§ TASK OBJECTIVE
Which lines of the entries below run from the one holding "The height and width of the screenshot is (273, 647)." to the one holding "This screenshot has width=449, height=365.", inclusive? Set down exactly those lines and no others.

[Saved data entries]

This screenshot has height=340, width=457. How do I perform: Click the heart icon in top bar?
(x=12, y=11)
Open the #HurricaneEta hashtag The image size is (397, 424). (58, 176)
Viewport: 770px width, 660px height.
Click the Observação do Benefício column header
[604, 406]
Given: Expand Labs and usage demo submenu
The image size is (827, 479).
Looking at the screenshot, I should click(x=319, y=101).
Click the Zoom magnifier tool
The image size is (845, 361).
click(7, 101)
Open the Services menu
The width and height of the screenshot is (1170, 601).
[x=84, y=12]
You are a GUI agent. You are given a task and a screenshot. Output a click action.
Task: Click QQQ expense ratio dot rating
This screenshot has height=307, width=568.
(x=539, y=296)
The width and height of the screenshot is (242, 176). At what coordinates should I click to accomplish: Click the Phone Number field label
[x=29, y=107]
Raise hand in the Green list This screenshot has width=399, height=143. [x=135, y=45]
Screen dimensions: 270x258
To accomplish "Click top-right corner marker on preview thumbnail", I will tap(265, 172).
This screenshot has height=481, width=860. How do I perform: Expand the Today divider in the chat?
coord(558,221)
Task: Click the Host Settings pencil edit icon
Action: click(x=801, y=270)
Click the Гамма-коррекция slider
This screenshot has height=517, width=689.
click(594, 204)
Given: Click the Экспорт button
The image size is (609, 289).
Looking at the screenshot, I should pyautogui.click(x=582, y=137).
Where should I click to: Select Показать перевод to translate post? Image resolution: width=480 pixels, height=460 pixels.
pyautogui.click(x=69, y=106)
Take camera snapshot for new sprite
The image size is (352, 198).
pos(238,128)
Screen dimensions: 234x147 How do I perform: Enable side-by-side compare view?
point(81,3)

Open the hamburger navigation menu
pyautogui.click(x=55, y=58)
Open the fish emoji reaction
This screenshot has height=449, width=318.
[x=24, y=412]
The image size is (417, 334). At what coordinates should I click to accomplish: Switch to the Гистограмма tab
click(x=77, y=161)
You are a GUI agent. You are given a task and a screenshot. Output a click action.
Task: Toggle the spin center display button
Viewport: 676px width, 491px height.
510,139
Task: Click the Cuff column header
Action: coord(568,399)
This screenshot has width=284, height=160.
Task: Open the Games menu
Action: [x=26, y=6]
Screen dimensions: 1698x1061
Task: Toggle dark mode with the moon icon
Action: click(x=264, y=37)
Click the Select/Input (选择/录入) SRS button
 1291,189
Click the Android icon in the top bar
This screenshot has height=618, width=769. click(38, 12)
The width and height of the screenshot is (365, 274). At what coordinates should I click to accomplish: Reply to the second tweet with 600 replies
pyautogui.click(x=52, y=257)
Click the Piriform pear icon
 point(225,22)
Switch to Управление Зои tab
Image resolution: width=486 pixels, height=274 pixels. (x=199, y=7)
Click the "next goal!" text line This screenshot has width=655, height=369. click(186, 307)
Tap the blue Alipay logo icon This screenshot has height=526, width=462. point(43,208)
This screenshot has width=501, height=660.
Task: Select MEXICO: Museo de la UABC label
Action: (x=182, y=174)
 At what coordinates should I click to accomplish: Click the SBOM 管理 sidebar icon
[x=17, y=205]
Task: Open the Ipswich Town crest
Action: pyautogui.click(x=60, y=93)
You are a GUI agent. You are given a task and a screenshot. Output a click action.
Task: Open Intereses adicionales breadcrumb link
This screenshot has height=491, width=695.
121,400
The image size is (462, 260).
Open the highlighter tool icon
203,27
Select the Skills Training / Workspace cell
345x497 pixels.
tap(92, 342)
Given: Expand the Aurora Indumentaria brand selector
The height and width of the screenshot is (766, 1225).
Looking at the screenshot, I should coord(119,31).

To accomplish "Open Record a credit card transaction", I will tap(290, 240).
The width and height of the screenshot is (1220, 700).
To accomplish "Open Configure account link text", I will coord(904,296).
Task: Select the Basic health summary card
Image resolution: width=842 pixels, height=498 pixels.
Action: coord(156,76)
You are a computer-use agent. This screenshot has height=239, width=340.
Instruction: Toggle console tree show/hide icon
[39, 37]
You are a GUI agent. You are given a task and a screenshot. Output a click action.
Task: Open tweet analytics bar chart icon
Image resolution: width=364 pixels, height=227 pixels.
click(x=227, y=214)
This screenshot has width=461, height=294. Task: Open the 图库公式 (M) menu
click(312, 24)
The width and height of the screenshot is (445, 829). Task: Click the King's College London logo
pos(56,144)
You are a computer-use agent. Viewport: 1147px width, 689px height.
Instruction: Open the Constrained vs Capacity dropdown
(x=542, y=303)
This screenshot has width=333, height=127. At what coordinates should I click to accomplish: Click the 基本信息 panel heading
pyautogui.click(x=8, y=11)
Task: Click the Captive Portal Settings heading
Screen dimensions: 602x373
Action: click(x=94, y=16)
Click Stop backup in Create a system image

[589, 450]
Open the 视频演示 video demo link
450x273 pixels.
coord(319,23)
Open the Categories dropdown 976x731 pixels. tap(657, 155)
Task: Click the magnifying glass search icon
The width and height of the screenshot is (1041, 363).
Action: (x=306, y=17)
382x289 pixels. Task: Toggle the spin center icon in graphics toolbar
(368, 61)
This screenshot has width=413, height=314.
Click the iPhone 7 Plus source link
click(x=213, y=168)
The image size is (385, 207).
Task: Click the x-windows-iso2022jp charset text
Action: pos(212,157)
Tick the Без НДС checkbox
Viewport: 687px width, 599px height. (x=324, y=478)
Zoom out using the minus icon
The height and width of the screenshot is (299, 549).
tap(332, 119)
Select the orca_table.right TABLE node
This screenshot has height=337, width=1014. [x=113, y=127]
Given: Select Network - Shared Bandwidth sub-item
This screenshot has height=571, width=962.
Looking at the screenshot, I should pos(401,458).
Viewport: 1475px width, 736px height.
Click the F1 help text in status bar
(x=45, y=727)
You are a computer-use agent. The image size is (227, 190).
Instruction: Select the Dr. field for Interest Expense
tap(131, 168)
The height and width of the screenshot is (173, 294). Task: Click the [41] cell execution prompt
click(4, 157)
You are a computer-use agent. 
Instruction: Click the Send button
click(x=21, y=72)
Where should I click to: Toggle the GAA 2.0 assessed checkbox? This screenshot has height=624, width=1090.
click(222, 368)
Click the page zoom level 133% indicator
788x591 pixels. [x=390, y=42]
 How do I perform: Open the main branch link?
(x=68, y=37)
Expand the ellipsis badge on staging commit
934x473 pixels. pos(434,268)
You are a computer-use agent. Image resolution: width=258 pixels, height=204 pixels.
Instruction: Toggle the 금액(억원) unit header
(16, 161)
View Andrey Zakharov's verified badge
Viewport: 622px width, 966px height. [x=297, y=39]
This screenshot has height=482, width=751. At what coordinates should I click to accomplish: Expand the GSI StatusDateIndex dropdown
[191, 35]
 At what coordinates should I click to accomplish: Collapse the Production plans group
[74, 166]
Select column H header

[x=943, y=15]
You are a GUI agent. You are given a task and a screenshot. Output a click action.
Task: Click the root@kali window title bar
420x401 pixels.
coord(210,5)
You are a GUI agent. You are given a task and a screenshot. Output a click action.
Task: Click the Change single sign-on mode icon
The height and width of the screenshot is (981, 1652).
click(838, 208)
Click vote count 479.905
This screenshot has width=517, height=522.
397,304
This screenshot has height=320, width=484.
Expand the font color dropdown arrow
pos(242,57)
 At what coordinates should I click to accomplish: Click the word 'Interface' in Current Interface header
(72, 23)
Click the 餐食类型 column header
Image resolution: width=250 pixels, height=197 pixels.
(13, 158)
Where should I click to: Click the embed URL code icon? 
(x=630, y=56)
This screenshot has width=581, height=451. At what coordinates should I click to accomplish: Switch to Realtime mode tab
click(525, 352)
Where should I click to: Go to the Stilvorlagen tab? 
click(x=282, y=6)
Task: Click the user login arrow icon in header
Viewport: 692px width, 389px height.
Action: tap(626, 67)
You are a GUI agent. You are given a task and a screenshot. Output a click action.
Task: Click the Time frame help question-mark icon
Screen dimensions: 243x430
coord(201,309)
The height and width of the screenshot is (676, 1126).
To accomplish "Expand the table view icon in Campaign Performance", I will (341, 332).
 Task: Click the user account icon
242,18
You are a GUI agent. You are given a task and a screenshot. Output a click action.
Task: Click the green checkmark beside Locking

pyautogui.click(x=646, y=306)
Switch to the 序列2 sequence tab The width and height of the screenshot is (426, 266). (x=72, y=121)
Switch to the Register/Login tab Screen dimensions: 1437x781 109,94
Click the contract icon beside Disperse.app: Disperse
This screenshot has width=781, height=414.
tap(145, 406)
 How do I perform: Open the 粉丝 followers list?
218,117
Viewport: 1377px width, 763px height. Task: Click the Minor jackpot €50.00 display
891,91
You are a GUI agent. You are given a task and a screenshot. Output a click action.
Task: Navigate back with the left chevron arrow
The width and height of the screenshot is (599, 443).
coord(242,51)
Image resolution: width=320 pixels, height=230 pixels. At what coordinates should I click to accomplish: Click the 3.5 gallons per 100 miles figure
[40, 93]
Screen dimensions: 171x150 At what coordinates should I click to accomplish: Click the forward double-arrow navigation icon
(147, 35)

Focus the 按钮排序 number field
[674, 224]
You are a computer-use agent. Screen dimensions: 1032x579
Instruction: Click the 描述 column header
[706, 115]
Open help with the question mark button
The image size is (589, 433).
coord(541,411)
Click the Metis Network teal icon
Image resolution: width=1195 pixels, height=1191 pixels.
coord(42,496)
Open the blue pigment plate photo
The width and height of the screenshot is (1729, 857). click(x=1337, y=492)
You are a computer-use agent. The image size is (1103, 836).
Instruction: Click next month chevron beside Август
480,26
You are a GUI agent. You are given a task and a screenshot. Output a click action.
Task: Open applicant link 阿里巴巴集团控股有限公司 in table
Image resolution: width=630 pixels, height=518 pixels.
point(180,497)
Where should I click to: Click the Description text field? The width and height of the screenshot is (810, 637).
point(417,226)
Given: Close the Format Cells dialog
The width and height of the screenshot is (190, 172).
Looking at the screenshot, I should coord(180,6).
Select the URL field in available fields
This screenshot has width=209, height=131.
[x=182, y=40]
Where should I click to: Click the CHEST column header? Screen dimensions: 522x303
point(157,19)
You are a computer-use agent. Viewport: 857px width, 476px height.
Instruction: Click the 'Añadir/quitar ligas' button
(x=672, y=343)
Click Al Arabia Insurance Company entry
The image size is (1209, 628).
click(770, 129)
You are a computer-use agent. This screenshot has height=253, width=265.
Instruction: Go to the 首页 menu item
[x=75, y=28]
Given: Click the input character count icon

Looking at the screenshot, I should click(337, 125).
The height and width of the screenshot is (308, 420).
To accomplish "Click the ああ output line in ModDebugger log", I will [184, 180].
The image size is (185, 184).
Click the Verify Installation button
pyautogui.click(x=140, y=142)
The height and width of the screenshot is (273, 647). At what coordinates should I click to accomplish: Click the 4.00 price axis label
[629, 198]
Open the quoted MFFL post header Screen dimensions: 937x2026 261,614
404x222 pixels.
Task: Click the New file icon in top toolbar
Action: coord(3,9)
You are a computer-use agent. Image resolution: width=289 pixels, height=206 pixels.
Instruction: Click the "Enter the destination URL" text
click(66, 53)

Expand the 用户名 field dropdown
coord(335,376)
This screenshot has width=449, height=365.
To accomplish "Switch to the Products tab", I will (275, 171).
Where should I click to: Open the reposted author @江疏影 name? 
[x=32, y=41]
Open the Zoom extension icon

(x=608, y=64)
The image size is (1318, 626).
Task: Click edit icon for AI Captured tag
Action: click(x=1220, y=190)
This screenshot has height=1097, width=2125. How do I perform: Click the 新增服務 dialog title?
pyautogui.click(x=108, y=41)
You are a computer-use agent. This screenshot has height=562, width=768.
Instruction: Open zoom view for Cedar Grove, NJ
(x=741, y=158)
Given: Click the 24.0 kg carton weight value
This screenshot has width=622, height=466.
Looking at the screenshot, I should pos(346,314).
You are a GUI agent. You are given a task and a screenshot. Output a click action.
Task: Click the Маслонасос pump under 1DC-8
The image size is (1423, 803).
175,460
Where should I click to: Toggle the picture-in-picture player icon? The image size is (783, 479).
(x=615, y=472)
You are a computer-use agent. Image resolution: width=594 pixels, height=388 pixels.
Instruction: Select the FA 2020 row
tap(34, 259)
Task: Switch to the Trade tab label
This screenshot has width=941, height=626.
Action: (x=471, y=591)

§ SOLVED EXERCISE
The height and width of the screenshot is (273, 647). At what coordinates should I click to accomplish: Click the 4.00 price axis label
[629, 198]
Open the quoted MFFL post header Screen dimensions: 937x2026 261,614
404x222 pixels.
Task: Click the New file icon in top toolbar
Action: coord(3,9)
You are a computer-use agent. Image resolution: width=289 pixels, height=206 pixels.
Instruction: Click the "Enter the destination URL" text
click(66, 53)

Expand the 用户名 field dropdown
coord(335,376)
This screenshot has width=449, height=365.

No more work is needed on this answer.